%%

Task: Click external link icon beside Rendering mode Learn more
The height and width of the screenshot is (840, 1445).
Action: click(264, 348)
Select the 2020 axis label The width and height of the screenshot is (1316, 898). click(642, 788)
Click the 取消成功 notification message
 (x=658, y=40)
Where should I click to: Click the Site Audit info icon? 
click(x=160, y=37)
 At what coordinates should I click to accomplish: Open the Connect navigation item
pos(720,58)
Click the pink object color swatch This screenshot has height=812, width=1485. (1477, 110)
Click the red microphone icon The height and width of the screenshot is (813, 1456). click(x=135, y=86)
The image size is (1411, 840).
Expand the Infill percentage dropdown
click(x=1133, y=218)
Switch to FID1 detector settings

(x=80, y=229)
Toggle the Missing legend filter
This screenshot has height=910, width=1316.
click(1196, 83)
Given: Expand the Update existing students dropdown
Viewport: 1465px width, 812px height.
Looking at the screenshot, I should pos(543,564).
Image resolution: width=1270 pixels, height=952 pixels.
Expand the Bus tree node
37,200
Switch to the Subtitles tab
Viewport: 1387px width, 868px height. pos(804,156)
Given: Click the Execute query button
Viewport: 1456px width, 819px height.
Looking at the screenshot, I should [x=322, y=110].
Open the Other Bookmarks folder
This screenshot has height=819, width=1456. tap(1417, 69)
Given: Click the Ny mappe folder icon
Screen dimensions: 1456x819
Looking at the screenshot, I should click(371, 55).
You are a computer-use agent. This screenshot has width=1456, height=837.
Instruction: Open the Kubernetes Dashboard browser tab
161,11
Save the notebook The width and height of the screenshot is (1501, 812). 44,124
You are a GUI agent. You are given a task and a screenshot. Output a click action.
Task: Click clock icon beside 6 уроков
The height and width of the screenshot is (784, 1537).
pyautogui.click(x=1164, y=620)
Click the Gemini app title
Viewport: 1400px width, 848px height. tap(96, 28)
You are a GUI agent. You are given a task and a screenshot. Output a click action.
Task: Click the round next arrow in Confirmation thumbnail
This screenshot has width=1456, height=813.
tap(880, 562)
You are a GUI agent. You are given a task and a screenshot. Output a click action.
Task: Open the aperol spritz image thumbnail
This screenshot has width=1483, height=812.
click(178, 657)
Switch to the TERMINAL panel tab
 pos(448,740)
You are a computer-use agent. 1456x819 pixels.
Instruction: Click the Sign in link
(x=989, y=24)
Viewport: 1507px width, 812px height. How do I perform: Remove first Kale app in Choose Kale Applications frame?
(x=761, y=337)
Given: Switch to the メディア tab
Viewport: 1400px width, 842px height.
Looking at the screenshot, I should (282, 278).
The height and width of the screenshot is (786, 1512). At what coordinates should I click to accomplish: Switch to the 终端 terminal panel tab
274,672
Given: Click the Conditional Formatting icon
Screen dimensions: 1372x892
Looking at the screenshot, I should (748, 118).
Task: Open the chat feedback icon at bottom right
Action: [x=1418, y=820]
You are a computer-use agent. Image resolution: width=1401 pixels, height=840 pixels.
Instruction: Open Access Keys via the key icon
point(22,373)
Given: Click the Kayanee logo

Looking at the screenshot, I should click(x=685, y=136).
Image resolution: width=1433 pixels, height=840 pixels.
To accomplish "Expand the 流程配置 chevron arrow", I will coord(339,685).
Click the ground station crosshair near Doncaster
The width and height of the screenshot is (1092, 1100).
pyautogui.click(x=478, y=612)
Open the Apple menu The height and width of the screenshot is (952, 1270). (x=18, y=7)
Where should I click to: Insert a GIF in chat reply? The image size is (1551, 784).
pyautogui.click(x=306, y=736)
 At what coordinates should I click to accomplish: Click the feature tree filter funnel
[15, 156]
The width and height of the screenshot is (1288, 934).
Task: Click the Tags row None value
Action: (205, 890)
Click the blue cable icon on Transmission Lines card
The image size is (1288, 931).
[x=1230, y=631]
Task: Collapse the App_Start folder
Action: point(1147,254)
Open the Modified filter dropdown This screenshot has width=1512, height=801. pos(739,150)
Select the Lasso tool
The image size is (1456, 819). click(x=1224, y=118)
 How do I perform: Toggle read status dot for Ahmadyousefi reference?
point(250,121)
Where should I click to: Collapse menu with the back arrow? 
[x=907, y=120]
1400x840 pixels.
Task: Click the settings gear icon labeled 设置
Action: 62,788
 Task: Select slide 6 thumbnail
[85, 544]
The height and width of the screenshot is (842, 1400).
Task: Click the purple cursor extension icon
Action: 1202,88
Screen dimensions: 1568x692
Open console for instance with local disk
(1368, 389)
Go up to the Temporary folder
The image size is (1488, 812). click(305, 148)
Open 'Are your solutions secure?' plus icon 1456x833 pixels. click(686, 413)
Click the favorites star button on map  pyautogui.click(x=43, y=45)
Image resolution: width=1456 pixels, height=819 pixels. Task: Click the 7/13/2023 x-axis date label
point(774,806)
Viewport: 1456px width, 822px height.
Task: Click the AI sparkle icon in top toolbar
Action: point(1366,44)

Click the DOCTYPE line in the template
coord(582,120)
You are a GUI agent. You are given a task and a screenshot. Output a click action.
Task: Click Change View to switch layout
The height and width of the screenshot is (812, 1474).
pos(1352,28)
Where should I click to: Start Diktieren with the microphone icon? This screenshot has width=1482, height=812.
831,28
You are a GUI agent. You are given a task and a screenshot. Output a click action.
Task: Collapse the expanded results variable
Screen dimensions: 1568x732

%%

The result should be every line that contains "computer", copied from the entries.

* **Exercise answer**:
You are a computer-use agent. This screenshot has width=1456, height=837.
You are a computer-use agent. 1456x819 pixels.
You are a computer-use agent. Image resolution: width=1401 pixels, height=840 pixels.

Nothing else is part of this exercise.